→ **DATASET**:
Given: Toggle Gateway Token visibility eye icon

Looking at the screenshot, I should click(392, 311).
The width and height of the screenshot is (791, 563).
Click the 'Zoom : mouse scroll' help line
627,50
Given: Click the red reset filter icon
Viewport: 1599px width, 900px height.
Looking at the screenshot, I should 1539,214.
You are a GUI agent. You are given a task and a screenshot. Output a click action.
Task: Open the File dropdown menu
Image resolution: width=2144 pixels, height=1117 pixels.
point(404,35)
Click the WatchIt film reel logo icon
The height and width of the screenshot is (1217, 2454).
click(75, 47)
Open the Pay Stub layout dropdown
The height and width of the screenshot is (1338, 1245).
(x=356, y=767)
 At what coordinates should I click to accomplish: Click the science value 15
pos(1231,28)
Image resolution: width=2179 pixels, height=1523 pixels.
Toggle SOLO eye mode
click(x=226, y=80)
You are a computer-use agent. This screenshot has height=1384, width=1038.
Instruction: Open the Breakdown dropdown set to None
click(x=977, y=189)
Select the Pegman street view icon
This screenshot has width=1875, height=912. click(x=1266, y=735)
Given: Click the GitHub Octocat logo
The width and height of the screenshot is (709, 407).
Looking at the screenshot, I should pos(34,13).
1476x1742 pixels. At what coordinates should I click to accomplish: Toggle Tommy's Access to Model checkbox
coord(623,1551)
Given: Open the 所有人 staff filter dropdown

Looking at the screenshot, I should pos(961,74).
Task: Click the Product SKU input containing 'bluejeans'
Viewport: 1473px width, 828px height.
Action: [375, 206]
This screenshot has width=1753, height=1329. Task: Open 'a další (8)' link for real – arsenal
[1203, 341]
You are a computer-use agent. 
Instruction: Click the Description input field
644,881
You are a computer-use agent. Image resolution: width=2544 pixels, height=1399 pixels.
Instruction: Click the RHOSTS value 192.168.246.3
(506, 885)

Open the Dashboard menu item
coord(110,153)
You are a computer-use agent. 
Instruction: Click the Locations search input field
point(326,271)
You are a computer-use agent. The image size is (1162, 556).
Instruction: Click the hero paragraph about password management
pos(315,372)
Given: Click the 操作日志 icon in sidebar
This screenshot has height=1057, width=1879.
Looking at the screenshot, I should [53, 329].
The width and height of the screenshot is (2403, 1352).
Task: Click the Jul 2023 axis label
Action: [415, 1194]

→ **WHAT YOU HAVE TO DO**:
Please quote nothing but the lines from the line with "Instruction: Click the RHOSTS" through the end of the data above, exactly as written, ends included.

→ **RESPONSE**:
Instruction: Click the RHOSTS value 192.168.246.3
(506, 885)

Open the Dashboard menu item
coord(110,153)
You are a computer-use agent. 
Instruction: Click the Locations search input field
point(326,271)
You are a computer-use agent. The image size is (1162, 556).
Instruction: Click the hero paragraph about password management
pos(315,372)
Given: Click the 操作日志 icon in sidebar
This screenshot has height=1057, width=1879.
Looking at the screenshot, I should [53, 329].
The width and height of the screenshot is (2403, 1352).
Task: Click the Jul 2023 axis label
Action: [415, 1194]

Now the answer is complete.